Fuente: The Economist
Autor:
“Labelling based on incomplete information, public shaming, and shunning wrapped in moral rhetoric,” said Hester Peirce, a straight-talking commissioner at America’s main financial regulator, the Securities and Exchange Commission, in June. She was taking aim at the scoring systems that purport to assess firms’ performance based on environmental, social and governance (esg) factors. Yet love them or hate them, esg scores are becoming ever more important in the world of investing and capital markets. At least $3trn of institutional assets now track esg scores, and the share is rising quickly.
In America and Europe some politicians, bosses and investors want to shift away from measuring corporate performance based mainly on shareholder returns. Climate change is another catalyst. Christine Lagarde, the new head of the European Central Bank, thinks the institution should consider using monetary policy and bank supervision to fight climate change—a shift that would involve assessing which firms are dirtier than others. Mark Carney, the governor of the Bank of England, has championed better disclosures by firms on climate change. Chris Hohn, the head of tci, a London-based hedge fund famous for its hard-headed approach, has outlined plans to vote against the directors of companies that fail to reveal their carbon emissions.
All this is fuelling demand for esg ratings, which create a single score from disparate non-financial indicators, such as a firm’s carbon emissions or the share of its board members who are female. Using teams of analysts, whizzy software and data from companies, ratings firms collect esg information and convert it into a single score. Some customers of esg ratings are seeking to gain an investment edge; others want their money to benefit society as well as themselves. But as Ms Peirce’s criticisms suggest, the ratings are not yet ready for the weight they are being asked to bear.
The most obvious sign of this is that, unlike credit ratings, esg scores are poorly correlated with each other. esg-rating firms disagree about which companies are good or bad. The Economist has compared the scores of two big esg-rating systems, updating an analysis done by the imf earlier this year (see chart).

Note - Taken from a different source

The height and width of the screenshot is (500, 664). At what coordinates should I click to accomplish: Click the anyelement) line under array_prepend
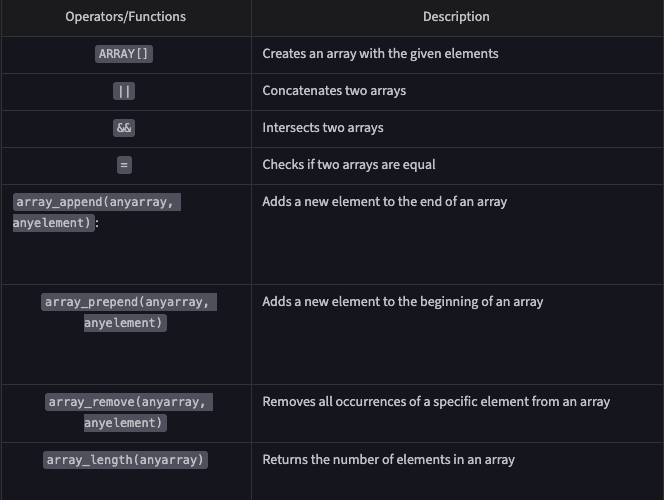[125, 323]
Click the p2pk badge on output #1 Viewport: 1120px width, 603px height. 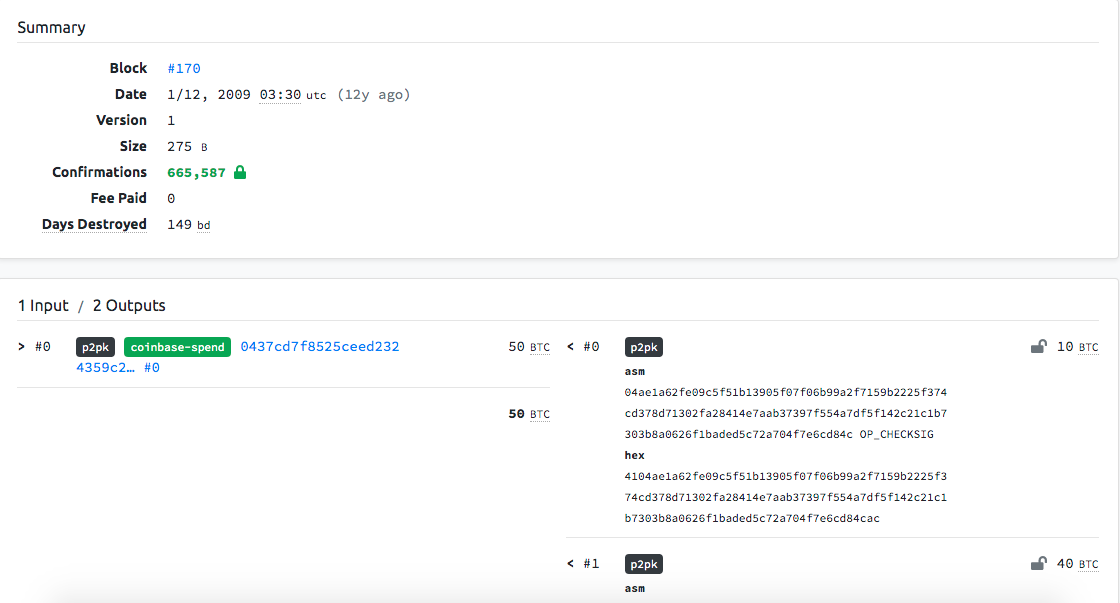(x=644, y=564)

It shows at best a loose link between the two measurement systems. The same lack of correlation holds even when the e, s and g scores are considered separately, according to the imf. Small wonder, then, that it found no consistent difference between the performance of esg funds and that of conventional ones.
Moreover, ratings are often based on business models rather than businesses themselves. It does not matter what firms are selling, as long as it is done sustainably. Tobacco and alcohol companies feature near the top of many esg rankings. And many funds marketed on their green credentials invest in Big Oil.

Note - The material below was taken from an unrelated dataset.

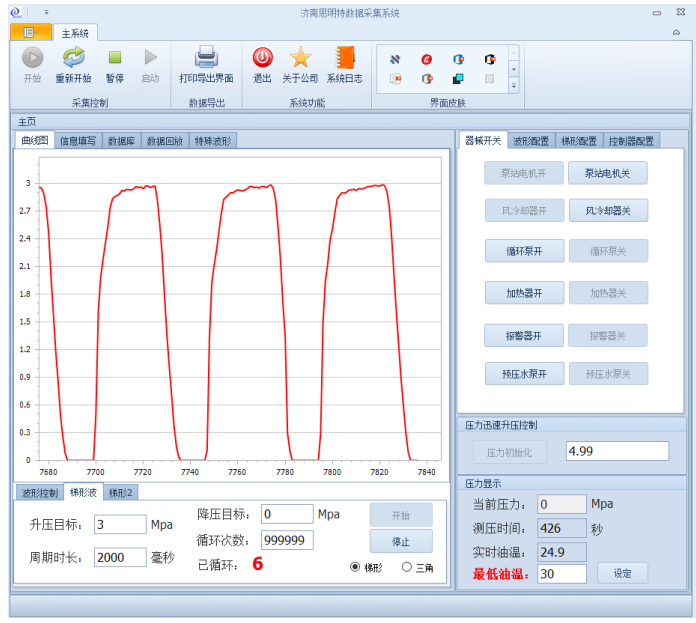Click the 重新开始 restart icon
This screenshot has width=696, height=623.
(x=73, y=58)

The scoring systems sometimes measure the wrong things and rely on patchy, out-of-date figures. Only half the 1,700-odd companies in the msci world index reveal their carbon emissions. Some ratings penalise non-disclosure—with strange results. In ftse Russell’s esg rating Tesla, an electric-vehicle maker, does worse than firms that make gas-guzzlers. (ftse Russell says it rates the sustainability of a firm’s output with another score.) And because bigger firms are better able to afford disclosure, they tend to get better esg scores. esg raters say they are tweaking their methods to remove such biases. But even when figures are disclosed, they may be too out-of-date to be useful.
One hope is that the boom raises standards. Bigger firms are getting involved, which could help. On November 21st s&p Global, a credit-rating agency, bought the esg ratings arm of Robecosam, an asset manager. Moody’s, a competitor, purchased Vigeo Eiris, an esg data outfit, in April. In 2017 Morningstar, a research firm, acquired a 40% stake in Sustainalytics, another esg rater. msci, an index provider, has been building up its esg-scoring expertise. Simon MacMahon of Sustainalytics expects scoring systems to converge over time. The definition of esg is so broad, he says, that raters may be trying to capture different things.

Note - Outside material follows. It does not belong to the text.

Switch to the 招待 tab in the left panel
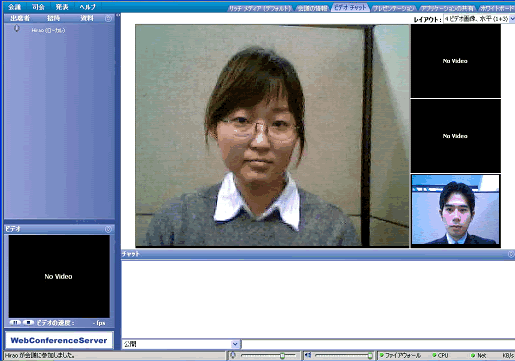Viewport: 515px width, 361px height. (x=53, y=18)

For now investors who use esg indices often look past the headline scores—and even, in some cases, create their own esg ratings. Issues that they find particularly relevant, such as the flood risks faced by an insurer’s corporate clients, may be buried because esg ratings average many disparate data points, says Jessica Alsford of Morgan Stanley, a bank.
If ESG data do eventually become more accurate and consistent it will become harder for bosses and fund managers to engage in “greenwashing”—massaging indicators without truly changing hue. And investors will be able to pursue more varied and sophisticated esg targets, says Maria Elena Drew of T. Rowe Price, an asset manager. Big insurers, for example, which are heavily exposed to extreme weather events, will be able to invest their capital in a way that hedges against climate risks. But for now the esg rating industry is still in its infancy and Ms Peirce’s criticisms, though blunt, ring true.